▶

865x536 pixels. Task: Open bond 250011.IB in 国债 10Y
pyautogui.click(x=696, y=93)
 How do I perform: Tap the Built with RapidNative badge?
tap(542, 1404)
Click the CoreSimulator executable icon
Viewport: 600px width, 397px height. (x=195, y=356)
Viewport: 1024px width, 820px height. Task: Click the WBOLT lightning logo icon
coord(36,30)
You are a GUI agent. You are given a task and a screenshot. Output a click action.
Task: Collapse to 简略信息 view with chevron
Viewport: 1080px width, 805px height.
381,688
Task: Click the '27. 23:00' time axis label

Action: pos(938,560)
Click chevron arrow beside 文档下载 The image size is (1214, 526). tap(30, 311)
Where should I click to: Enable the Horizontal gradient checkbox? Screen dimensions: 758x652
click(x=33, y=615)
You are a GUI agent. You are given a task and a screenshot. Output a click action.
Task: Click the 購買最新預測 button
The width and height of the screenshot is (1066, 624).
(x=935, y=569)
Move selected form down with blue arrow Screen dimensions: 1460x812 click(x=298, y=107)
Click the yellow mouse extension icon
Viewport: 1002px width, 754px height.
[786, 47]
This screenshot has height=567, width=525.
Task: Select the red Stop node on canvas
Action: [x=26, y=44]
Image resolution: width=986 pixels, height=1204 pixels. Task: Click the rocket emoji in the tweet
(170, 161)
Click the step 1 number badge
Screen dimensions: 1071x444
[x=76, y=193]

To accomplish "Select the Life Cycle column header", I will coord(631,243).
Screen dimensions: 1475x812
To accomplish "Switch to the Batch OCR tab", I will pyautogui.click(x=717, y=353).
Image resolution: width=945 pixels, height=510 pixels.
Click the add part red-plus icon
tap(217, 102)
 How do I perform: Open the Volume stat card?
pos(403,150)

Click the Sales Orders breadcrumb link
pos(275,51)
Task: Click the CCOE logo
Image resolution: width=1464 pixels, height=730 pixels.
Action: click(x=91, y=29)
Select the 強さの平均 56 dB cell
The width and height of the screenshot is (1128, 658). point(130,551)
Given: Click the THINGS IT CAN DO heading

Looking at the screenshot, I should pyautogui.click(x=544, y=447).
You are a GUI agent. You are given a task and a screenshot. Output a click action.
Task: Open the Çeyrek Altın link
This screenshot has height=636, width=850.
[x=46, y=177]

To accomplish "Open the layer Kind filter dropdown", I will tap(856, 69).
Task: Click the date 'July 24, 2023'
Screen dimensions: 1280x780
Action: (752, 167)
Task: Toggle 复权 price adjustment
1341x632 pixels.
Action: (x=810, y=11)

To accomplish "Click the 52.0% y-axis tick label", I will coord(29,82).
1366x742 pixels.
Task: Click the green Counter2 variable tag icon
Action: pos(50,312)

◀

Which lines belong in the answer? Exactly those from the first line of the entries through the line holding "Click the step 1 number badge", inclusive, copied unchanged.

RESPONSE BELOW:
865x536 pixels. Task: Open bond 250011.IB in 国债 10Y
pyautogui.click(x=696, y=93)
 How do I perform: Tap the Built with RapidNative badge?
tap(542, 1404)
Click the CoreSimulator executable icon
Viewport: 600px width, 397px height. (x=195, y=356)
Viewport: 1024px width, 820px height. Task: Click the WBOLT lightning logo icon
coord(36,30)
You are a GUI agent. You are given a task and a screenshot. Output a click action.
Task: Collapse to 简略信息 view with chevron
Viewport: 1080px width, 805px height.
381,688
Task: Click the '27. 23:00' time axis label

Action: pos(938,560)
Click chevron arrow beside 文档下载 The image size is (1214, 526). tap(30, 311)
Where should I click to: Enable the Horizontal gradient checkbox? Screen dimensions: 758x652
click(x=33, y=615)
You are a GUI agent. You are given a task and a screenshot. Output a click action.
Task: Click the 購買最新預測 button
The width and height of the screenshot is (1066, 624).
(x=935, y=569)
Move selected form down with blue arrow Screen dimensions: 1460x812 click(x=298, y=107)
Click the yellow mouse extension icon
Viewport: 1002px width, 754px height.
[786, 47]
This screenshot has height=567, width=525.
Task: Select the red Stop node on canvas
Action: [x=26, y=44]
Image resolution: width=986 pixels, height=1204 pixels. Task: Click the rocket emoji in the tweet
(170, 161)
Click the step 1 number badge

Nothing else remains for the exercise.